90 per cent mortgages back with a vengeance

By - Thursday 01 December 2011

90 percent mortgages are becoming more and more common, and some banks/building societies are even offering 95% LTV mortgages on a localised basis. There is even talk of a return of 100% LTV mortgages in 2012.

This is both good and bad for the housing market. On one hand it will make buying a reality for more first time buyers. On the other house prices are still very volatile. A fall in prices will take anyone who gets a 100% LTV mortgage next year into negative equity, and even a 10% fall in real terms can't be ruled out in many areas of the UK. This would certainly spill many of these new first time buyers straight into the quagmire of negative equity, which is one of the biggest factors in crippling the market in the first place, not least because of the numbers of people who strategically defaulted on their loan.

Strategic default is a new term born out of the bailout era. Until recently you borrowed money, you paid it back, and if you couldn't pay it back you were bankrupt and your assets seized etc. Nowadays you borrow money, and if you can't afford to pay it back you can just get a bailout, that is if you owe enough to really matter. When banks are getting bailouts on money they owe, you can't blame people for bailing out of paying a mortgage for more than the house is now worth.
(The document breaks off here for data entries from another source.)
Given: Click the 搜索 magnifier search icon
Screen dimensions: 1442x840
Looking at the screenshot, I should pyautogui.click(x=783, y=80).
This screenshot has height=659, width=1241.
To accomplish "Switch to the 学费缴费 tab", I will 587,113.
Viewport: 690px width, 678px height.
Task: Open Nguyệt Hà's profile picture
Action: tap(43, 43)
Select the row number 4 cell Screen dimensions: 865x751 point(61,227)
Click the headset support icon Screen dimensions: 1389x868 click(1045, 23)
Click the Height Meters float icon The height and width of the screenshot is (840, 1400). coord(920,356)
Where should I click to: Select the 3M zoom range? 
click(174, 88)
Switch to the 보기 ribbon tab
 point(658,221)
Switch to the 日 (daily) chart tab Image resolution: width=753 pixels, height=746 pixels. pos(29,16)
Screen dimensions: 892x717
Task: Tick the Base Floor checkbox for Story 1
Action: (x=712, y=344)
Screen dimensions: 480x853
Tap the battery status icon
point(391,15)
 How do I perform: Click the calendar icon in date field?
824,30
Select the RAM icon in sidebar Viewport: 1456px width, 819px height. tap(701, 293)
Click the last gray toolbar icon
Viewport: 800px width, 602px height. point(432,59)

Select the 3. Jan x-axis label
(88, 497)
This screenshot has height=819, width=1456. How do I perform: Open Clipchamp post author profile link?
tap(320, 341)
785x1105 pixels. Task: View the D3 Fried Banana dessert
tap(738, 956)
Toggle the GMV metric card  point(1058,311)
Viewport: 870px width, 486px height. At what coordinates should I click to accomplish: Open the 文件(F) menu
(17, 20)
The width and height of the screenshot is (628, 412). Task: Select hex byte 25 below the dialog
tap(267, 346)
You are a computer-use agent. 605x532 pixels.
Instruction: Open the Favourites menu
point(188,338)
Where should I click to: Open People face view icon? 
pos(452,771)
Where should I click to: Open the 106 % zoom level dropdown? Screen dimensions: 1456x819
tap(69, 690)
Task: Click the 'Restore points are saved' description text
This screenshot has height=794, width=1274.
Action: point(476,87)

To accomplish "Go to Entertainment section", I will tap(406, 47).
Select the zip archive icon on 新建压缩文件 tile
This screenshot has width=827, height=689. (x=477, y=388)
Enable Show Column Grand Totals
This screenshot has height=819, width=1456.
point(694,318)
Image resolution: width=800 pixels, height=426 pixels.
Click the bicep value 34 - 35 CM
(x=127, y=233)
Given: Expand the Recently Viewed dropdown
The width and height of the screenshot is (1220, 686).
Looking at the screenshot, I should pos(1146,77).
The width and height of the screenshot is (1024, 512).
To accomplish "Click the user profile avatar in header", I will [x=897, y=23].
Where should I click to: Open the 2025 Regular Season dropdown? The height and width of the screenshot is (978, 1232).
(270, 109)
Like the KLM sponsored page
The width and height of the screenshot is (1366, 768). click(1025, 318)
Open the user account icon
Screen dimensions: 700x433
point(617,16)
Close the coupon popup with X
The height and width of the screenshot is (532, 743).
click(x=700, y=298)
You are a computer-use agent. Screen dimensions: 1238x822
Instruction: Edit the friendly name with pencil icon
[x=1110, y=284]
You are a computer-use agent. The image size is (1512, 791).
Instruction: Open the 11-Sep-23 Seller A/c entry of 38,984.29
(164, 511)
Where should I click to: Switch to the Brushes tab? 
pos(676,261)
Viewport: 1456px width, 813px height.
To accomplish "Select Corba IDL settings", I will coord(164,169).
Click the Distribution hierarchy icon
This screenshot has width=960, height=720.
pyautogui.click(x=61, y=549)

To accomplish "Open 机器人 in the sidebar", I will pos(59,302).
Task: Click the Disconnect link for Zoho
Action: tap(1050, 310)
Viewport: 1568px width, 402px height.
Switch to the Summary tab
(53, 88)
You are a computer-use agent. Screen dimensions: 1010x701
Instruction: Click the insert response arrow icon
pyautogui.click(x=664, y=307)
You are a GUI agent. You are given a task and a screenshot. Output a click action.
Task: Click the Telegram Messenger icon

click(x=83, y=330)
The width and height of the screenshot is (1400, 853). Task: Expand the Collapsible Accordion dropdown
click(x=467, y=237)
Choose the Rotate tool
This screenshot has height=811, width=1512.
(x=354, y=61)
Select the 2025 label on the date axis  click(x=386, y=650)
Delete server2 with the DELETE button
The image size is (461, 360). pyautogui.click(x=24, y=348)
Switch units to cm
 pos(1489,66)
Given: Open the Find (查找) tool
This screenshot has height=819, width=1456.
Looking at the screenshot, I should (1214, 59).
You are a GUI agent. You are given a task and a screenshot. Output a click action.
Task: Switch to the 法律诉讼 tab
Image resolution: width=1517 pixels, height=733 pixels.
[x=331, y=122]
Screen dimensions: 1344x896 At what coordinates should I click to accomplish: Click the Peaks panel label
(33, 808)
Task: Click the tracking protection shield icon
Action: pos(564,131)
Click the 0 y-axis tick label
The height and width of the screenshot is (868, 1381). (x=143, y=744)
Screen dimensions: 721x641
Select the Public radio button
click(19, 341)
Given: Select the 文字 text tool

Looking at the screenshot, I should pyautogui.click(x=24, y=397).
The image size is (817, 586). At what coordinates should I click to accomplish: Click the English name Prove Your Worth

Anyway, digression over, apart from possibly being bad for the buyers, such high LTV mortgages could also be bad for the still-fragile economy. In the first place it would be bad for the economy if prices fell after the loans were taken out, if only in terms of it hitting consumer confidence especially hard among those who bought using these glistening mortgages.

But then we also have the higher interest rates. Getting a mortgage and being able to get on the property ladder is great. But for many the interest rates are so low as to be affordable by a very thin margin. When the UK central bank inevitably raises its key rate it will push up the cost of these loans, and then, if the debtors can't remortgage they will be struggling. In the words of John Lennon, "All we are saying..." is be very careful before taking out such a high loan to value mortgage at such an economically uncertain time, it may be far better to rent for a while and save until prices are back on an up-cycle.